Social Security can be a sensitive subject. Many are deciding what role it will play in their retirement plan, while others wonder if they will receive any social security at all. Eric Jacobsmeyer is a Senior Wealth Strategist with Zions Trust and is here to help us understand more about social security and what we can expect from it, now and in the future. Eric holds a Certified Financial Planner designation and is also a Certified Public Accountant.
Let’s start off with a little bit about the history of social security; when did it start?
It started after the Great Depression and was instituted in the mid-nineteen thirties. The original reason why it was started is because there were a lot of people in poverty. Most of them were migrating from farms into the cities and they needed to create a program to help support those individuals. The original program was designed to provide a steady stream of income for workers that reached aged 65.
Social security has faced a lot of intense scrutiny especially with rumors of everything eventually running out. What is your take on that?
I don’t think it’s going to run out simply because of the way that it’s structured. It is a pay-in, pay-out kind of a program. As the money comes in from the workers through payroll tax, it’s going out to those that are benefiting, those that have retired. There is always going to be that, but the problem is when you have a spike, as it relates to where we are right now with the baby boomers all retiring. There will be more people benefiting from the funds than people actually providing the funds.
I have read individuals in their twenties and thirties can expect a 77 percent benefit? Is that number accurate?
It is actually. It’s somewhere between 73 and 77 percent and that goes back to how it’s funded. Right now it is paying into the system and there is a little bit of excess, but starting in 2020 that excess is going to start dwindling down and in 2033 is when people really start to worry. At that point the reserves are gone and you’re only getting about that 73 to 77 percent benefit.
What’s happening to fix the problem?
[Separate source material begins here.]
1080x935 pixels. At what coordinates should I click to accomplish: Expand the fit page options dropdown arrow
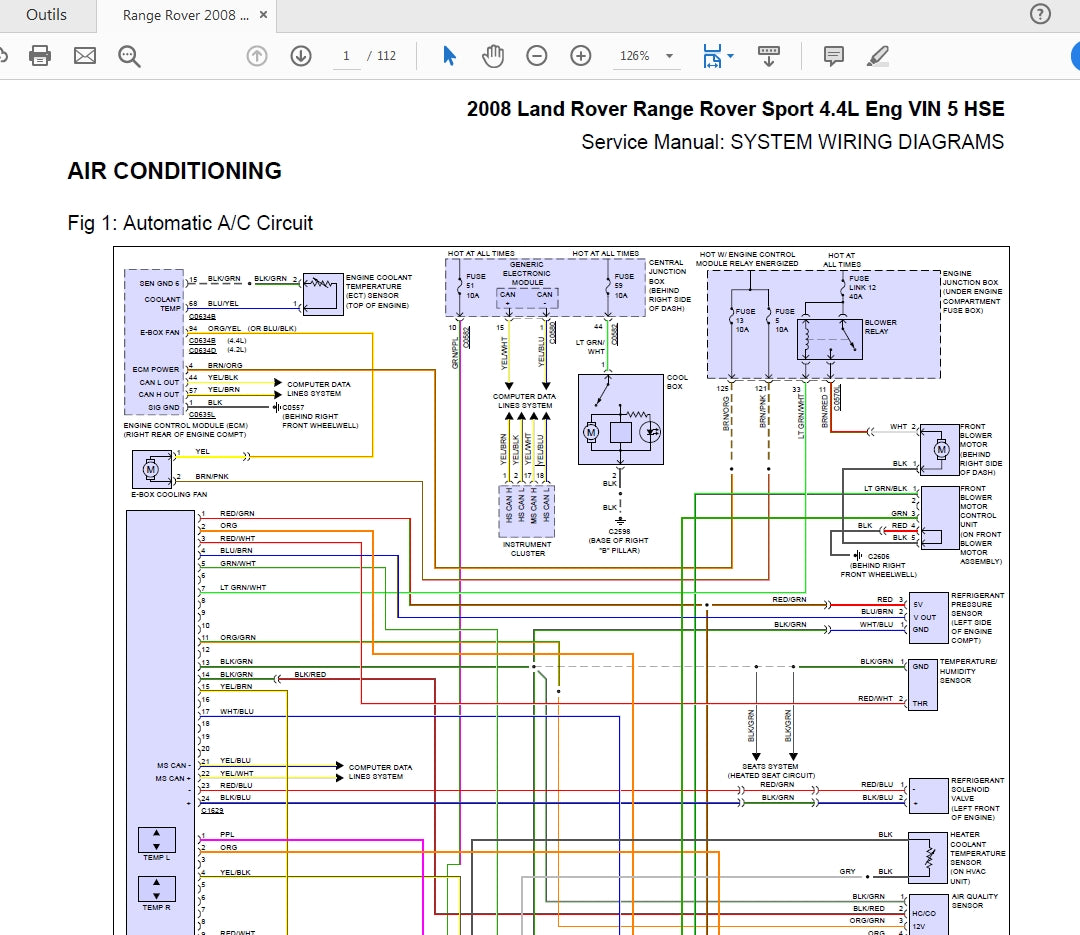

Is there a way to fix the problem?
There are ways to fix it. You can increase the payroll tax to help fund a little bit more into it; not a great solution but a solution. You could also extend the full retirement age a little bit longer. People are living longer and shortening that benefit period would help out. There are options, it is just having Congress come to an agreement and make some changes.
There have been some changes because people used to rely on pension plans and those are dwindling out.
I think thirty years ago people were working. They would quit working, get social security plus they would get this pension and all the investment risk fell on the employer. Well now that has switched. Now the majority of them are defined contribution plans and 401Ks and so those employees now have to figure out how much to fund and how to invest it.
In essence, all of that is going to be falling on us, the investor. What do we need to do to plan for that because we can’t rely solely on our social security for our retirement?
True and right now social security funds about 35 to 40 percent of those that are retiring, their retirement income. So that remaining 60 to 65 percent you are going to have to sock away in 401Ks and IRAs and plan for the future.